The program Bemis volunteers for lists itself as “accredited by the National CASA Association and … an associated member of Washington State CASA.”

At issue is how Bemis “infiltrated” – that’s the judge’s word – a listserv run by public defenders representing parents in child welfare cases. The judge called her explanation “filled with lies.” And, the judge says, Bemis’ bosses knew or should have known that.
In fact, according to the judge, Bemis was essentially a one-woman NSA, spying on the defense attorneys to use the information against families. The judge says Bemis’ bosses knew or should have known that, too.
Bemis denies any wrongdoing. She says the whole thing has been blown out of proportion. Says Bemis: “My commitment to the welfare of children has never changed and never will.”

Other Examples of Bias


The case is just the most recent example of the bias that permeates CASA, the most sacred cow in child welfare:
§  In Arkansas City, Kan., a CASA chapter’s fundraiser featured a drag queen contest. The winner was the mayor. He dressed up as a woman to whom he gave a surname described as “graphic slang for a female private part.” So is the name the mayor chose for his back-up dancers. Oh, and one more thing: the mayor did his act made up in blackface.
§  In Indianapolis, the website for the CASA program declares every family from whom a child is taken is guilty. According to the website: “volunteers help ensure that the children we fight to protect are not returned to the very situations where the mistreatment occurred” [emphasis added].

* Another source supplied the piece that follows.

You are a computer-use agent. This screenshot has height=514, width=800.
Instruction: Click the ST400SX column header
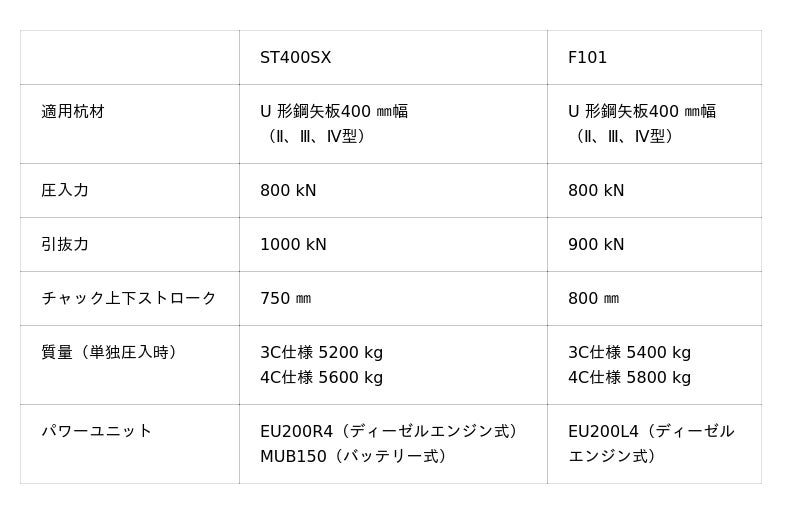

Of course, most CASAs don’t behave this way. And some CASAs do excellent work.  But these sorts of problems are almost inevitable. So is behavior like this and this and this, and defenses of CASA like this.
Because bias is built into the way CASA works:
CASA depends on volunteers spending a few hours each month on a single case. Who has time for that? Not a poor person holding down two jobs. So it’s no wonder CASA programs sometimes are pet projects of the local Junior League and the demographics of CASAs tend to be vastly different from the demographics of the families they judge.

CASA volunteers, mostly middle class and overwhelmingly white, march into the homes of people who are overwhelmingly poor and disproportionately people of color. Then they pass judgment on the families and recommend whether they should get their children back. Judges routinely rubber-stamp their recommendations.

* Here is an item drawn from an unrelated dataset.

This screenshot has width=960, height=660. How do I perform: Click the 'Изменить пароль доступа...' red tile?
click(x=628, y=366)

Disturbing Findings from a Study


The demographic information, and the information about judges’ behavior, can be found in the most comprehensive study ever done of CASA – a study commissioned by the National CASA Association itself.
But that wasn’t all the study found. As Youth Today reported at the time, the study “delivers some surprisingly damning numbers”:

§  The study found that CASA’s only real accomplishments were to prolong the time children languished in foster care and reduce the chance that the child will be placed with relatives.
§  The study found no evidence that having a CASA on the case does anything to improve child safety – so all that extra foster care is for nothing. (The study specifically controlled for CASA’s all-purpose excuse for this – the claim that CASAs handle the most difficult cases.)
§  The study found that when a CASA is assigned to a child who is black, the CASA spends, on average, significantly less time on the case. (The study also found that CASAs don’t spend as much time on cases as the organization’s public relations may lead people to believe. CASA volunteers reported spending an average of only 4.3 hours per month on cases involving white children, and 2.67 hours per month on cases involving black children.)

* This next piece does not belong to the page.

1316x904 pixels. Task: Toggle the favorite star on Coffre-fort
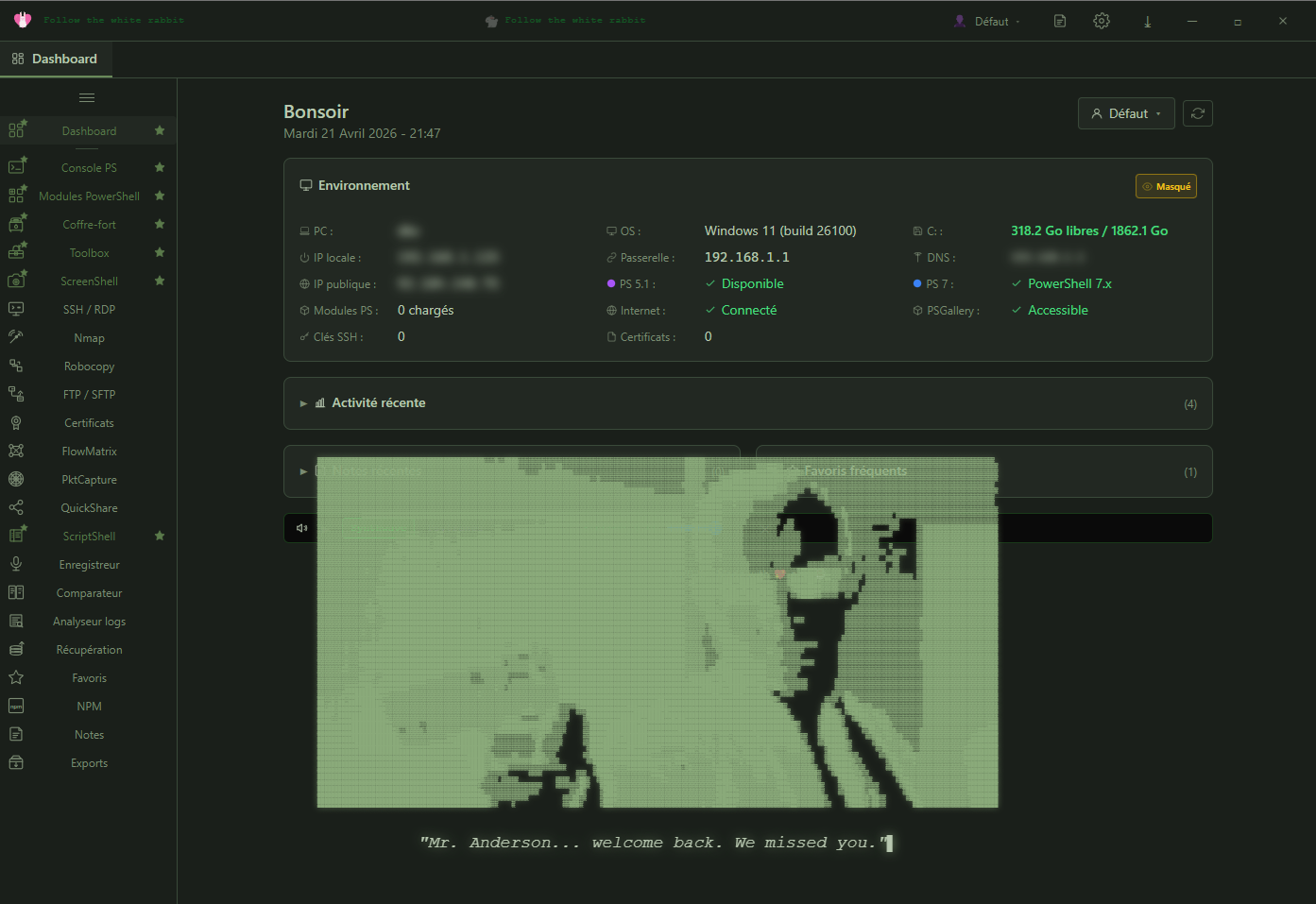(x=160, y=225)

No matter how desperately they try to spin the findings (and Youth Today concluded that those efforts “can border on duplicity”), the problem is built into the CASA model itself.
So we need a better model.
CASAs still can perform a useful service as mentors to foster children and in advocating for services. But children need a real voice in court, a lawyer with a mandate to fight for what that child wants, for any child old enough to make known a competent preference.


That’s not because the child will always be right. It’s because judges are more likely to make the best decisions when all sides have advocates making the best possible case – rather than ratifying a Junior Leaguer’s impressions.